You might be thinking

How can the above comment benefit us as developers?

Well, it's quite simple, let's say you work on the piece of code shown above, you build the selector, find the error with the selected item not displayed if not contained inside items. You fix it and add the comment to explain why you added that piece of code.

Then you don't return to that code in 6 months or a year, and then you or another developer need to build a new selector. And of course, you build it from scratch and stumble across the same bug. Then you go to the original selector to see what is different. Then you see the comment which kindly explains the solution to the bug.

If the comment was not there, you would have to once again solve the bug on your own, which can take no time at all or quite a bit of time, depending on the bug.
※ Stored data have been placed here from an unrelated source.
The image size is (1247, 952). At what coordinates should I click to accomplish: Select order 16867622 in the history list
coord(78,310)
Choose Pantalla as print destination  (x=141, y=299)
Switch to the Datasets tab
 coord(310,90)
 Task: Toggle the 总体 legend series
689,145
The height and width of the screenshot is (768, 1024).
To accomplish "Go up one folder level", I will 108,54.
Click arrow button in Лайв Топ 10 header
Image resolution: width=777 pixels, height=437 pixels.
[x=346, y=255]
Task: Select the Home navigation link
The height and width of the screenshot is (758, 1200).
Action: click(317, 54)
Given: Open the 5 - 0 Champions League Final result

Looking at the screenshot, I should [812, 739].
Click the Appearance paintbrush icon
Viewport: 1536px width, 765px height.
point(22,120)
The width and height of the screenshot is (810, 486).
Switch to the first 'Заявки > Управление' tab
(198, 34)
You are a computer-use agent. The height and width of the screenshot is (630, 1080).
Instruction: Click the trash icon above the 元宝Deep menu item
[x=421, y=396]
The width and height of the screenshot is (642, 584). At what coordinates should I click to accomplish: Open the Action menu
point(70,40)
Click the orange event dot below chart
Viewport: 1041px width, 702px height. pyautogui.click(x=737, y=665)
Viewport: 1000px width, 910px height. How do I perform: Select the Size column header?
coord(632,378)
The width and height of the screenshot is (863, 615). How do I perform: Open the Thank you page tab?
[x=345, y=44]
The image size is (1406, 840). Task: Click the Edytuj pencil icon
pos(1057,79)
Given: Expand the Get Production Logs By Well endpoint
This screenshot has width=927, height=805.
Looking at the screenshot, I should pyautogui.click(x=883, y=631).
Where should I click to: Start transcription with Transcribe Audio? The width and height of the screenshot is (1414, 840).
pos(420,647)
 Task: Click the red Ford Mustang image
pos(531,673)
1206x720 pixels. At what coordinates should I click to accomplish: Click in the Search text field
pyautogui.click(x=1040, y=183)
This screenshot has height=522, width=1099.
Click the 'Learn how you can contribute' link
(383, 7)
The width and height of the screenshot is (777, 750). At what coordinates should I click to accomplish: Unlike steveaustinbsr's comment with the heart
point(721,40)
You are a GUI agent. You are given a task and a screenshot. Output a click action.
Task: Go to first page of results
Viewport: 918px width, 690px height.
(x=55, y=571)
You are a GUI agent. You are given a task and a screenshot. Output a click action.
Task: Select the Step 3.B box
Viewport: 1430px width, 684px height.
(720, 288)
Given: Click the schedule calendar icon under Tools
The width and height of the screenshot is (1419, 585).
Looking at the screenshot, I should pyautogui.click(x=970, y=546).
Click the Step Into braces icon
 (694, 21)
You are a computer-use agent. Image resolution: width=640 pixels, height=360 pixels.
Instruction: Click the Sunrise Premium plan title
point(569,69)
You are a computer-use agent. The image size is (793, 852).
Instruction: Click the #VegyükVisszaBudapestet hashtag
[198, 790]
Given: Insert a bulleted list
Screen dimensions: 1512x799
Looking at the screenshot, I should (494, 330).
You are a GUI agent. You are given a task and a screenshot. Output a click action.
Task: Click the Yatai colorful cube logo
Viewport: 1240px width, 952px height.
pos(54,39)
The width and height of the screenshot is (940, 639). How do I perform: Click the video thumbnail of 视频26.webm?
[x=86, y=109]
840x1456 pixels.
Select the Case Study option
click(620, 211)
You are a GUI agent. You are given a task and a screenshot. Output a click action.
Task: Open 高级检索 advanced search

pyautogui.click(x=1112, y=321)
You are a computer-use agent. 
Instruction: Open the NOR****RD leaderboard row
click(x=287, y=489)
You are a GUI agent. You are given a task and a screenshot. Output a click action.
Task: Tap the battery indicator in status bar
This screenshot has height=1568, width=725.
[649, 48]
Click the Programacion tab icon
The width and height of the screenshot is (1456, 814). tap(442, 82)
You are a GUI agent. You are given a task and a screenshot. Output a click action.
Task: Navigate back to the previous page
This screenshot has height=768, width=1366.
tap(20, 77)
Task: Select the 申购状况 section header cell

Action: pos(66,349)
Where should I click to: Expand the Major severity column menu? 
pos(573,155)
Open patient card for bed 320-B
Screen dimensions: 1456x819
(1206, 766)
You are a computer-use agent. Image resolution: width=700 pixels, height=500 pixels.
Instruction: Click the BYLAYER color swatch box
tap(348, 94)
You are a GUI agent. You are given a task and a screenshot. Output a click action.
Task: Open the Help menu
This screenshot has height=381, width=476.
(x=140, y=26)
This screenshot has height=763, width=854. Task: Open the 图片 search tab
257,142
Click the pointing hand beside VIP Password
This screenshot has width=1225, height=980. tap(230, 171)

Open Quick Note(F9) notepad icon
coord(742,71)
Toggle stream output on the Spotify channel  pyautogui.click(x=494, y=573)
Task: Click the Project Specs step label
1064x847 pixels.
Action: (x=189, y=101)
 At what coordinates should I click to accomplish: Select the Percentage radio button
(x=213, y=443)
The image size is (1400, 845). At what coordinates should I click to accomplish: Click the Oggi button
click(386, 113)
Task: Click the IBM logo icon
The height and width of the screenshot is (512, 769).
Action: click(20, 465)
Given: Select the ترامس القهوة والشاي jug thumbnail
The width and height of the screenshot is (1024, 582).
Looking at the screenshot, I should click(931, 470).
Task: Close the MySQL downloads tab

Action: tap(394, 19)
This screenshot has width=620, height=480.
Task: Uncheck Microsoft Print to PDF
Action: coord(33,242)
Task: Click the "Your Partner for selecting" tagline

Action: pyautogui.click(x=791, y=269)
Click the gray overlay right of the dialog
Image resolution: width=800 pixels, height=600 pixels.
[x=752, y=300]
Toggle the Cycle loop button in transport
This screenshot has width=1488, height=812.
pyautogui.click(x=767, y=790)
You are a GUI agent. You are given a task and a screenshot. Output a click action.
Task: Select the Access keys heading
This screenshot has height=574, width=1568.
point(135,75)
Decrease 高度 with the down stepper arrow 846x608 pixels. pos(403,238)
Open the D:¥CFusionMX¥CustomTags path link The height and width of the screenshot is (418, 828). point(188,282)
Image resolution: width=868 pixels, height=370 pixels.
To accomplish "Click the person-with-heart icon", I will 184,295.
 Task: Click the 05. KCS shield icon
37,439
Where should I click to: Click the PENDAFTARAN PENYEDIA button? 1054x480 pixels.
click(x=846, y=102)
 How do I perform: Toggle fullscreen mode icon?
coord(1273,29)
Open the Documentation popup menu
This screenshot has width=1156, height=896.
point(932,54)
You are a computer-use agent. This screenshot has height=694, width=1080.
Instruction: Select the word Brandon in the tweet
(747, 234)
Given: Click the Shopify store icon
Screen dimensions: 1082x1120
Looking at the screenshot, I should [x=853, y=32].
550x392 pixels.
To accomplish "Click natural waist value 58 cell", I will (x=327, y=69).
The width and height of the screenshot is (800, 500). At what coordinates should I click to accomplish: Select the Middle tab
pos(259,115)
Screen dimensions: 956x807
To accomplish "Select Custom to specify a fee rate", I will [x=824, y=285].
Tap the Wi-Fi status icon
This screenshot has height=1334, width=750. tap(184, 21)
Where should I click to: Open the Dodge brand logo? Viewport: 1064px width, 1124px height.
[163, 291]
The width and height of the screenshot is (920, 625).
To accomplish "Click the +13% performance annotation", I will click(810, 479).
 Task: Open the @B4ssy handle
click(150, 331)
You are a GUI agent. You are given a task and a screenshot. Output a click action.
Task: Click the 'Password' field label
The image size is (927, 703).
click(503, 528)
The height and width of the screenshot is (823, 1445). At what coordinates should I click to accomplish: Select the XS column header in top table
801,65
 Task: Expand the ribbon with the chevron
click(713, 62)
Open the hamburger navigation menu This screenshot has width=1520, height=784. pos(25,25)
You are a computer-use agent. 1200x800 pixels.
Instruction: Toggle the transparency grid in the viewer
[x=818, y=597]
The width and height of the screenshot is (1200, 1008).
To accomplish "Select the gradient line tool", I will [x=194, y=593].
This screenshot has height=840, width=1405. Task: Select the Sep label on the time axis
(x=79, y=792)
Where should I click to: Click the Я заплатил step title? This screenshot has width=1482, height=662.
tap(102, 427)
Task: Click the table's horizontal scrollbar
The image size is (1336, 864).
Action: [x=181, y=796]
So, by having the comment, it makes it quite straight forwards. Believe me, the code above is extracted from one of our projects, and that comment has saved us a whole lot of work.

Summary

We've covered some common myths and misconceptions around comments, and we've seen examples of useful and useless comments. And explained why they're considered useless and useful.

 Key concepts to take away

  • Prioritize writing readable code
  • Comment why not how
  • Comments can become outdated fast, and do more harm than good

 Question for you

What is your take on code comments? Do you use them, and if so when and why?


That's all for this rant, I hope I've made sense and removed some confusion around comments.


Cheers and have a great day!!

Discussion (14)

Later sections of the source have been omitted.